A falta de apetite associada a uma doença pode ter indicação para a toma de suplementos nutricionais orais?

Sim, o exemplo típico é após o diagnóstico de uma patologia neoplásica. Quando o paciente recebe a notícia perde o apetite, levando a uma perda de peso que depois é agravada pela própria terapêutica oncológica e que vai ter impacto negativo no prognóstico da doença. Nessas situações faz sentido utilizarmos este tipo de suplementos para que as pessoas que têm falta de apetite possam na mesma ter um aporte calórico desejável para que não tenham perda de peso nem antes, nem durante, nem após o tratamento. Repare, nós temos doentes que recebem tratamentos de ponta, que custam milhares de euros, e que até podem curar a sua doença, mas ficam com um estado nutricional tão debilitado que depois não conseguem ter qualidade de vida. Muitos deles até acabam por falecer apenas pelo seu estado nutricional que é extremamente debilitado. Temos, por exemplo, doentes internados em cuidados intensivos em que nós fazemos um esforço enorme para os recuperar e quando chegamos à fase de desligar os ventiladores, estes doentes têm uma perda de massa muscular tão substancial que não conseguem ser autónomos do ventilador, ou seja, não têm força muscular suficiente para se conseguirem separar do ventilador e muitos deles, infelizmente, acabam por falecer.

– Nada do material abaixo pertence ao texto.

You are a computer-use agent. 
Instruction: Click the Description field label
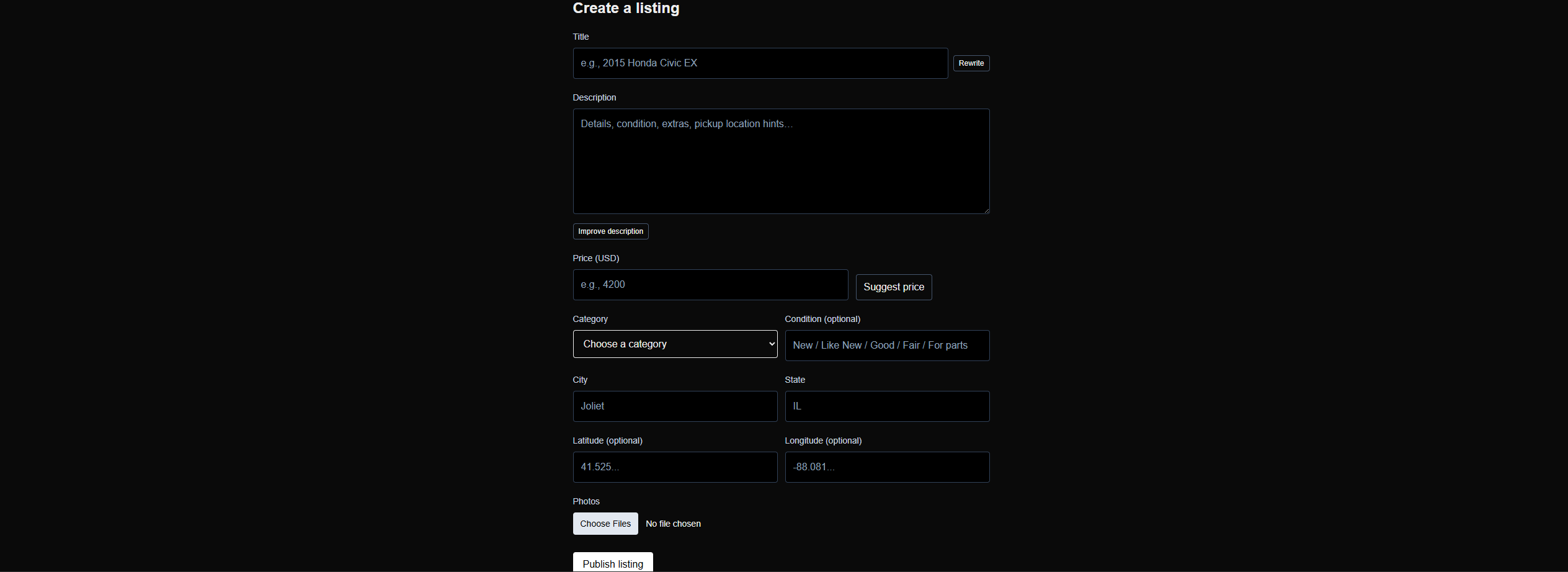pyautogui.click(x=594, y=98)
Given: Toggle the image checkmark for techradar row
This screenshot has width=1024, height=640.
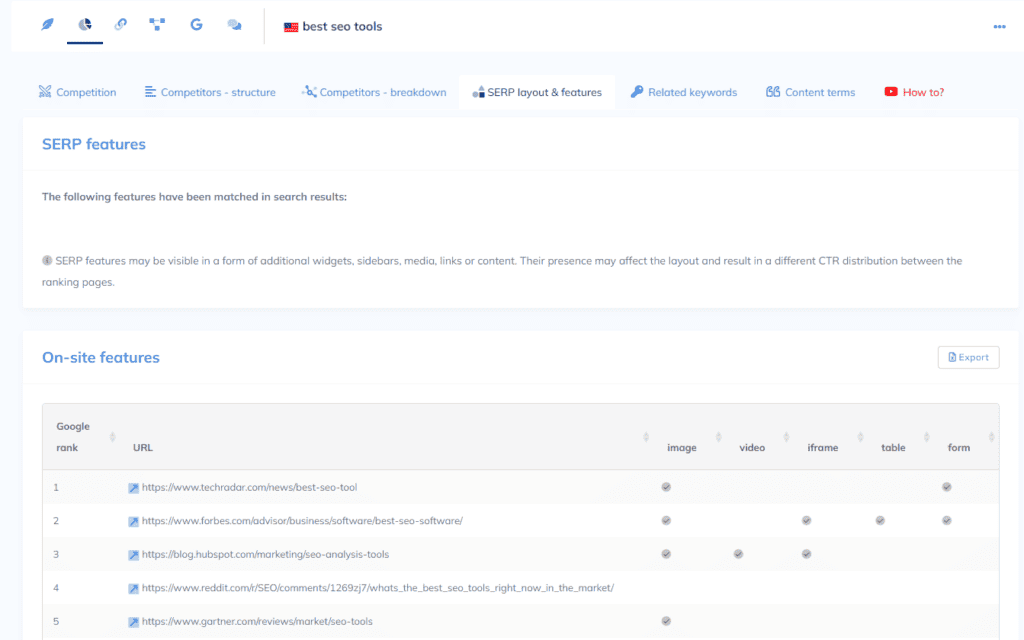Looking at the screenshot, I should coord(666,487).
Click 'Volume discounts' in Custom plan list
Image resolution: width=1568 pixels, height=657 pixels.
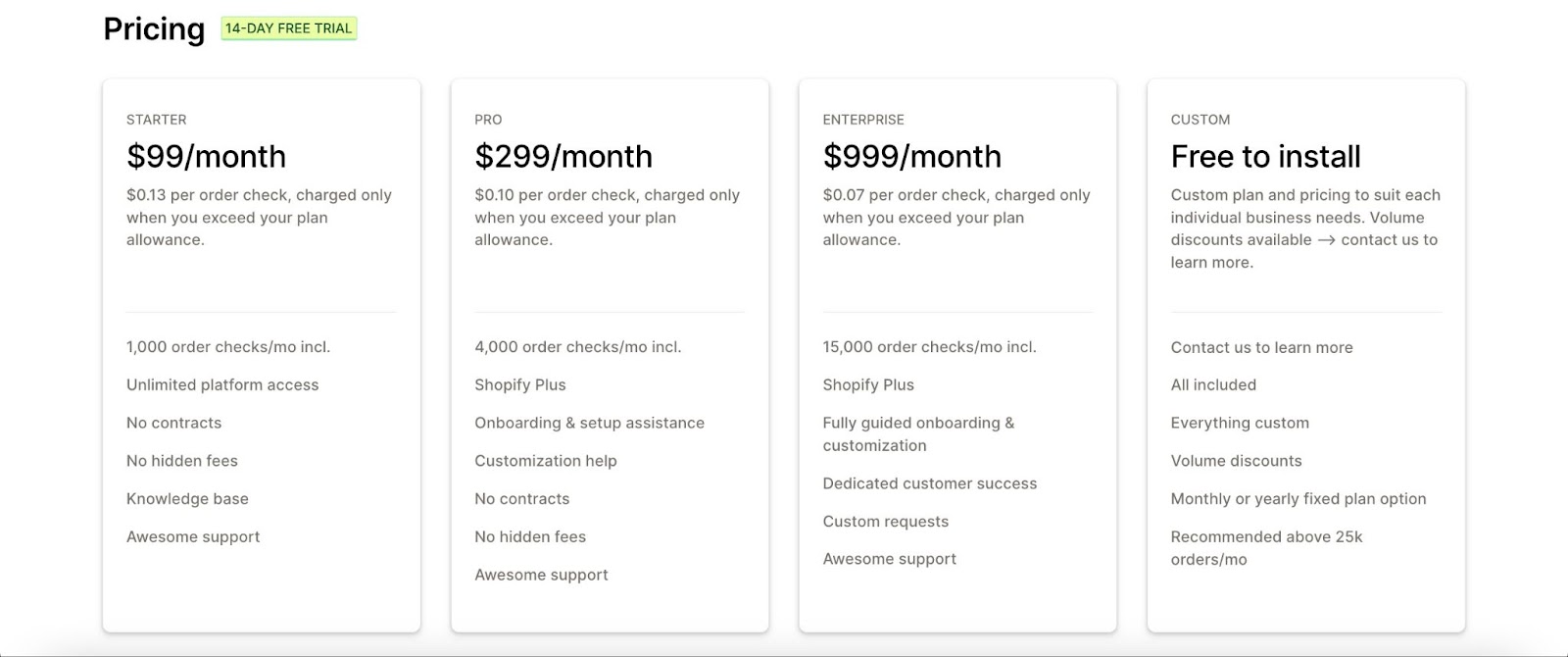tap(1236, 461)
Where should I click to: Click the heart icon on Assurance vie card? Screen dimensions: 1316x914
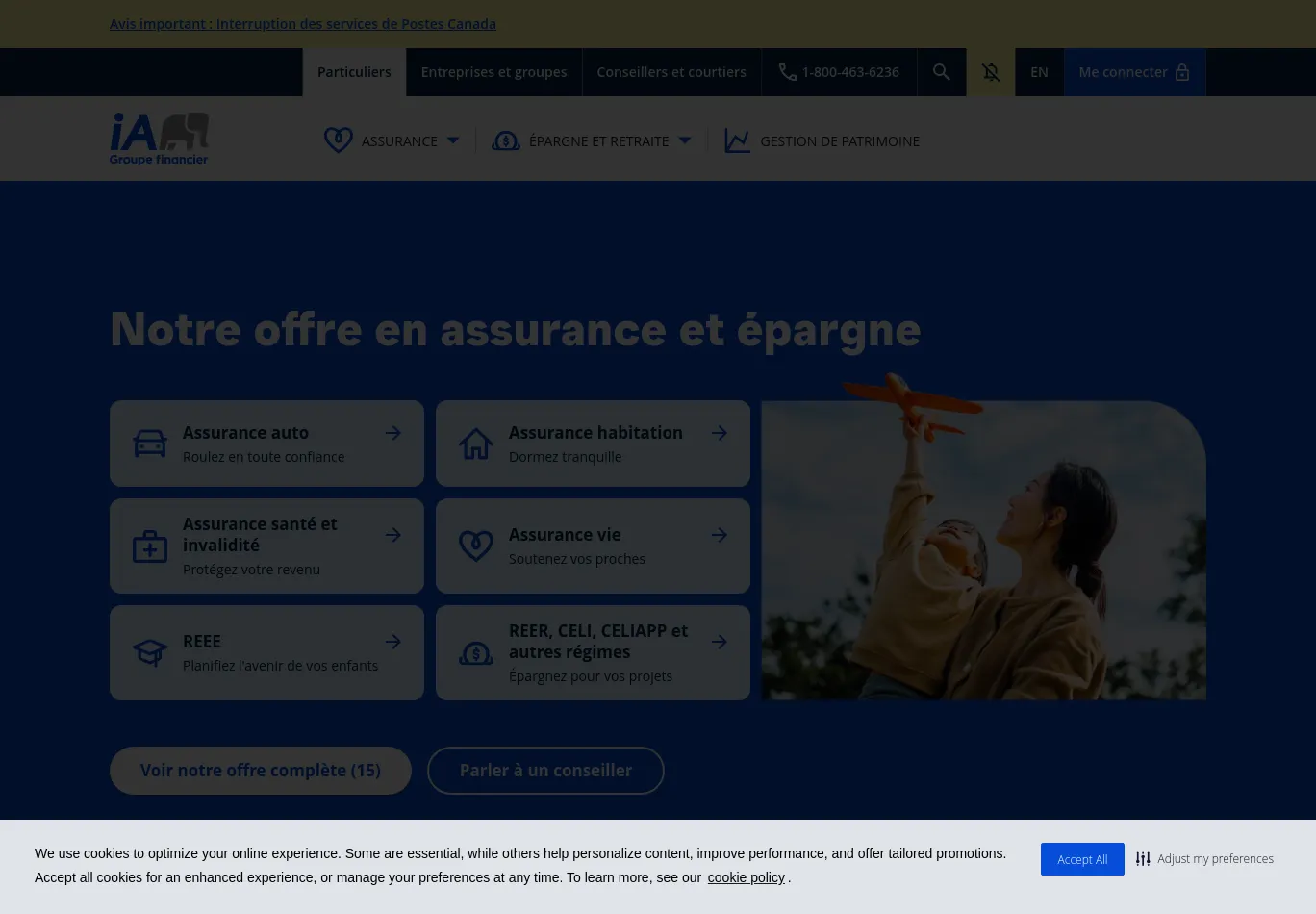pos(475,546)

Portugal é dos poucos países europeus que não tem comparticipação para suplementos nutricionais orais, apesar de serem «vitais para o prognóstico de muitos doentes», como explica Aníbal Marinho

O que falta fazer para melhorar a literacia sobre nutrição clínica em Portugal?

É importante que as pessoas tenham uma ideia geral de que os suplementos nutricionais orais têm um papel muito sério no suporte terapêutico clínico de um doente que está internado no hospital, de um doente que tem uma malnutrição associada à doença ou de uma pessoa idosa que tem uma perda de apetite significativa. Estamos envolvidos na campanha europeia (ONCA) de nutrição adequada para todos, que envolve 18 países e em que Portugal tem um papel muito ativo desde 2016. Temos um suporte muito grande por parte do Ministério da Saúde e a Direção-Geral da Saúde tem feito sair normas para regulamentar a utilização destes produtos. Portanto, há muita coisa que tem sido feita, mas há muito mais coisas a fazer. Portugal é dos poucos países europeus que não tem uma comparticipação para este tipo de produtos que são vitais para o prognóstico de muitos doentes. Se nós banalizamos a utilização destes produtos para situações que não para fins exclusivamente clínicos, acabamos por não conseguir convencer nenhum governo a apoiar a comparticipação destes produtos que apesar de não serem extremamente onerosos, acabam por ser onerosos para quem realmente precisa deles.

Pode enumerar alguns países onde estes produtos já sejam comparticipados?

Um deles está mesmo ao nosso lado. Espanha já comparticipa estes produtos desde o século passado, pelo menos há 21 anos.